Der Punkt, an dem ich vorsichtig bin

Bei Angeboten in der oberen Preislage, also Einzeltagen und exklusiven Treffen, ist die Wirkung sehr stark von der Passung abhängig. Ein Tag mit jemandem, der genau dein Problem gelöst hat, kann seinen Preis wert sein. Derselbe Tag ist verschwendet, wenn du an einer Stelle stehst, an der dir noch Grundlagen fehlen. Deshalb würde ich vor jeder solchen Investition die Frage beantworten: Was genau soll danach anders sein, und habe ich alles ausgeschöpft, was ohne diesen Betrag geht?

Was ich konkret umgesetzt habe

Drei Dinge, die mit Sichtbarkeit zu tun haben und nichts kosten. Erstens ein Klarname und ein Foto auf meinen Seiten, statt eines anonymen Markennamens. Zweitens eine Seite über mich, auf der steht, woher meine Einschätzung kommt, mit konkreten Angaben statt Floskeln. Drittens regelmäßiges Veröffentlichen auf einer Plattform, auf der Menschen mit Namen unterwegs sind, nicht nur auf der eigenen Seite.

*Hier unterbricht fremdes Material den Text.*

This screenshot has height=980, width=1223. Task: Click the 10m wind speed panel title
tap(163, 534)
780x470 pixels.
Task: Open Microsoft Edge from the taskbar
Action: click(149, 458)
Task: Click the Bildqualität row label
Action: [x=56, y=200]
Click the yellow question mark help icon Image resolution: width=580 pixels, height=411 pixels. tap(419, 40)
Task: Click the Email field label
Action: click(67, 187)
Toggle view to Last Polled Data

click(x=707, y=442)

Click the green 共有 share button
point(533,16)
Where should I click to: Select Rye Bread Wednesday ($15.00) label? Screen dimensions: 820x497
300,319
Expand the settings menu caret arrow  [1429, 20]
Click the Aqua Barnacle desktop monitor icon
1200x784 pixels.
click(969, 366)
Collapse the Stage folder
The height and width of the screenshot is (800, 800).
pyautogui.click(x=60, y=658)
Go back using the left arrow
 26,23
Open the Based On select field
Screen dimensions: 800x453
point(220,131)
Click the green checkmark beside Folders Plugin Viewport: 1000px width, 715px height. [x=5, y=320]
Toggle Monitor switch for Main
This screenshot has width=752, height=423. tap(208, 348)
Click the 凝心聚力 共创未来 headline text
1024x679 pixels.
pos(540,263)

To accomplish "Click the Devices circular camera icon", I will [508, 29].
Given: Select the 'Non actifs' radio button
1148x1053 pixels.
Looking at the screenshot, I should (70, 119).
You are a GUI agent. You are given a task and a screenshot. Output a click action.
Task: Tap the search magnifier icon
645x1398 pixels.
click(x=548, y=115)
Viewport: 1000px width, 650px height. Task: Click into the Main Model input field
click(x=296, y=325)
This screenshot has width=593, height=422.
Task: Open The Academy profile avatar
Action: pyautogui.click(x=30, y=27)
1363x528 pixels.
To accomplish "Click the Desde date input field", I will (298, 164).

Der zweite Punkt hat messbar am meisten gebracht. Diese Seite gehört bei mir zu den meistbesuchten überhaupt, direkt bevor Leute sich für die Liste anmelden. Die Leute wollen wissen, wem sie zuhören.

Für die Diskussion

Ich glaube, viele hier arbeiten bewusst anonym, aus guten Gründen: Ruhe, Trennung von Beruf und Nebentätigkeit, kein Interesse an einer öffentlichen Person. Das ist völlig legitim. Man sollte nur wissen, welchen Preis man dafür zahlt, nämlich austauschbar zu bleiben.

Wie haltet ihr es, mit Namen und Gesicht oder anonym? Und für die Anonymen: Merkt ihr einen Nachteil bei Empfehlungen?